Uma das vozes mais importantes do CMDU, o conselheiro Antonio J.G. Hulshof, conhecido como Tony, explicou no plenário que a busca foi pelo menor impacto possível à cidade, em que vê como problema os bairros afastados e a defasagem no setor de comércio e serviços. Para ele, esse quadro é amenizado com a expansão aos bairros Santo Antônio e Camanducaia. Depois, em entrevista exclusiva ao JC Holambra, detalhou. “Eles precisavam entrar na área de expansão para receber serviços de esgoto, tratamento de água, ligações de asfalto e eventualmente ciclovia, nesse caso junto com a mobilidade urbana que é possível e necessário trabalhar. Mas importante frisar, teremos vários assuntos para serem trabalhados”, disse o conselheiro, preocupado com os próximos passos.

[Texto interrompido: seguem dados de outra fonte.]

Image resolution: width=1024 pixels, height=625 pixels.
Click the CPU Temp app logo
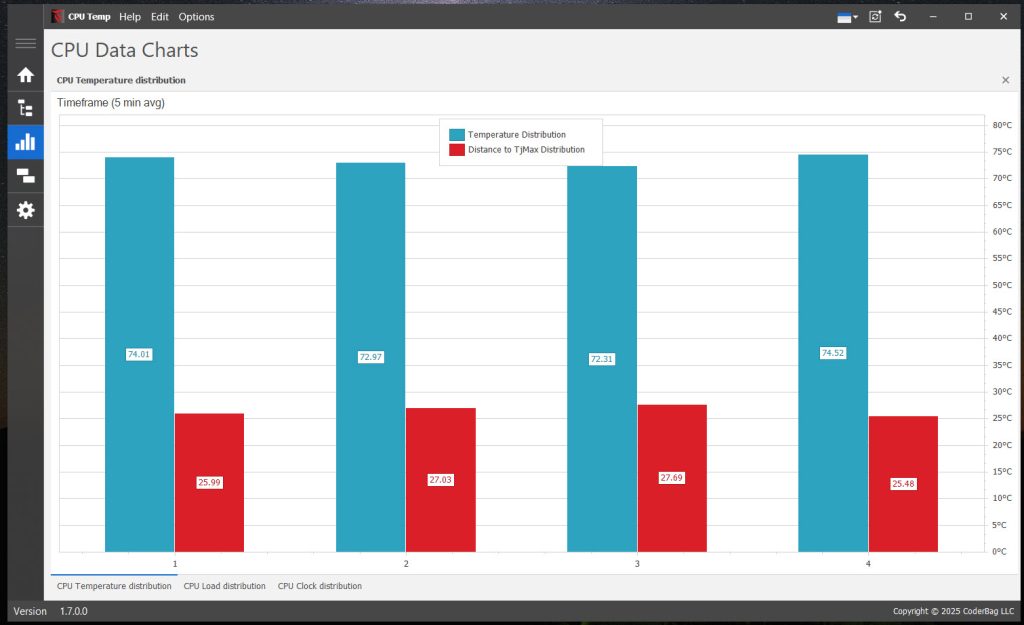(59, 16)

“O plano não é para 10 anos, é para 20, 30 e até 40, então temos que pensar como a cidade vai ser lá na frente. Tem outras leis que precisam ser resolvidas. O plano de Parcelamento tem que ser atualizado, a Lei de Uso e Ocupação de solo, a Lei de Condutas da Sociedade que também é muito importante e temos o plano de mobilidade urbana, que não temos ainda e tem ligação direta com o Plano Diretor, com o problema de território, para que a cidade não vire um sufoco”, alertou.

Próximos passos

A Prefeitura encaminhará o projeto final à Câmara Municipal, que vai votar o Plano Diretor. Ainda não há data prevista para a apreciação. Sobre a audiência pública, o vereador Janderson Adriano Ribeiro, o Chiba, frisou que o Legislativo buscou a transparência para conduzir a proposta de revisão, atendendo regulamentos de forma rigorosa no que diz respeito principalmente à divulgação da consulta.

“A votação (a favor do Plano Diretor) era esperada pela aprovação em audiência pública realizada pelo Executivo em junho. A proposta da expansão urbana (inicial) pegava área maior e, com essa revisão, intervenção dos conselhos e bom trâmite com o Executivo, chegou-se à conclusão dessa proposta com a diminuição da área de expansão urbana, delimitou melhor outras áreas, como algumas que estavam dentro e outras não. Foi feita a adaptação e ficou um projeto mais elaborado e planejado”, elogiou o vereador, que se esquivou sobre uma projeção de votos na Câmara. “É difícil afirmar algo nesse momento porque não entrou nada na Casa, é só a partir daí que vamos sentir melhor quais serão as perspectivas para a aprovação ou não.”